Pagelaran wayang kulit ini menampilkan dalang Ki Sigit Ariyanto yang membawa lakon "Wahyu Makutharama" dipadati warga masyarakat Blora. Pagelaran wayang kulit ini turut dihadiri Bupati Blora Djoko Nugroho dan jajaran pimpinan dan SKPD Kabupaten Blora. Dari MPR tampak hadir Ketua Kelompok DPD MPR RI Bambang Sadono, Ketua Fraksi Partai Demokrat untuk MPR RI Guntur Sasono, perwakilan Fraksi Partai Nasdem M. Fadholi , perwakilan Fraksi Partai Gerindra Sri Wulan, dan perwakilan dari Fraksi PKS M. Gamari.
Bambang Sadono yang mewakili pimpinan MPR mengatakan bahwa MPR memanfaatkan seni budaya wayang kulit sebagai media sosialisasi karena wayang merupakan seni budaya tradisional Indonesia yang tidak hanya sebagai tontonan tapi juga tuntunan dalam kehidupan masyarakat.

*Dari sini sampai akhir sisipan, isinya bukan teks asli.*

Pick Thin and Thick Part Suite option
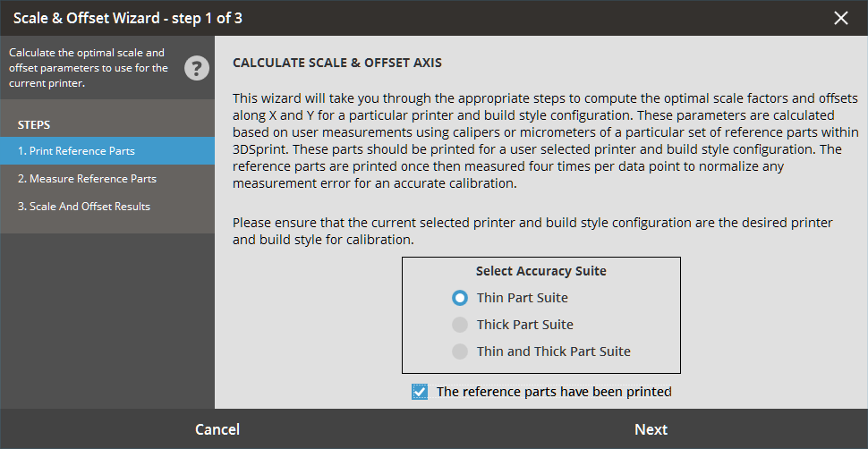The width and height of the screenshot is (868, 449). point(460,352)
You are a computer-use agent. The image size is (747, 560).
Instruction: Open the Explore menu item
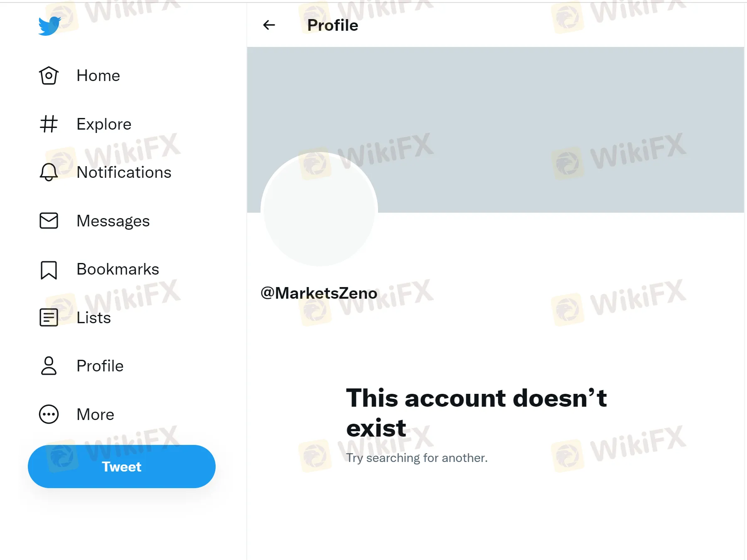[104, 124]
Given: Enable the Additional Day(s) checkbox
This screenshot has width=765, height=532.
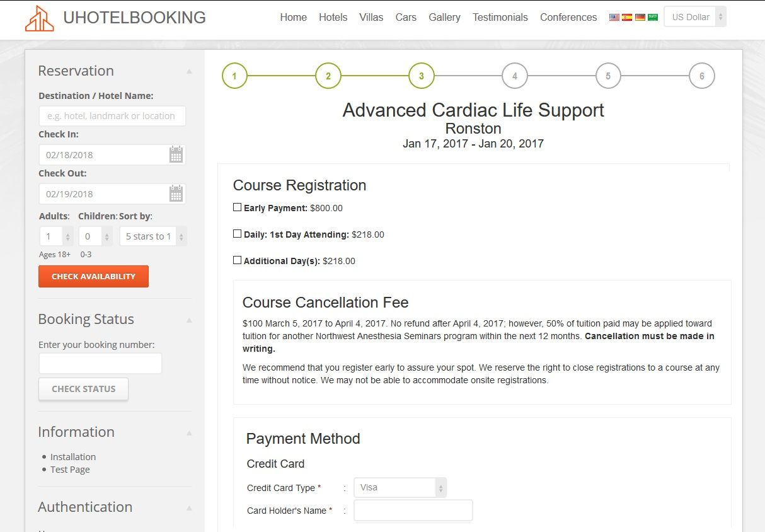Looking at the screenshot, I should [238, 260].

"Kegiatan wayang adalah bentuk kesenian yang lengkap, tak hanya ajaran tapi juga musik, drama, keterampilan pedalangan, hiburan," katanya sesaat sebelum menyerahkan tokoh Arjuna kepada dalang Ki Sigit Ariyanto sebagai pertanda dimulainya pagelaran wayang kulit ini.
Sementara lakon "Wahyu Makutharama" menurut Bambang bercerita tentang sifat yang harus dimiliki seorang pemimpin agar menjadi panutan dan teladan bagi rakyat.
"Cerita ini mirip dengan Bung Karno ketika menggali Pancasila, menggali sifat-sifat kepemimpinan, yaitu Astra Brata. Dalam kondisi bangsa dan negara saat ini, cerita Wahyu Makutharama dapat dijadikan sebagai refleksi bagi setiap pemimpin apakah sudah mengamalkan dan melaksanakan ajaran Astra Brata demi mewujudkan janji-janji kebangsaan," kata Bambang yang juga ketua Badan Kajian MPR ini.
Bambang berharap pagelaran seni budaya ini dapat menjadi media yang efektif untuk membangun jati diri bangsa Indonesia dalam kerangka penguatan karakter dan kepribadian bangsa.
"Tentunya dijiwai nilai-nilai Pancasila, UUD NRI Tahun 1945, NKRI dan Bhinneka Tunggal Ika," kata senator asal Jawa Tengah ini.
Lakon "Wahyu Makutharama" sendiri mengisahkan tentang pencarian mahkota yang diberinama Sri Batara Rama. Barangsiapa memiliki mahkota itu maka akan menjadi sakti dan kelak akan menurunkan raja-raja yang memerintah di Marcapada. Karena berkasiat menurunkan raja-raja, mahkota itu kemudian disebut sebagai "Wahyu Makutharama".
Ternyata, dalam pencarian mahkota itu, diketahui bahwa mahkota itu bukanlah berwujud benda, melainkan berupa ajaran luhur bagi seorang pemimpin. Ajaran luhur itu dinamakan Astra Brata (delapan prinsip kepemimpinan berlandaskan pada sifat-sifat alam).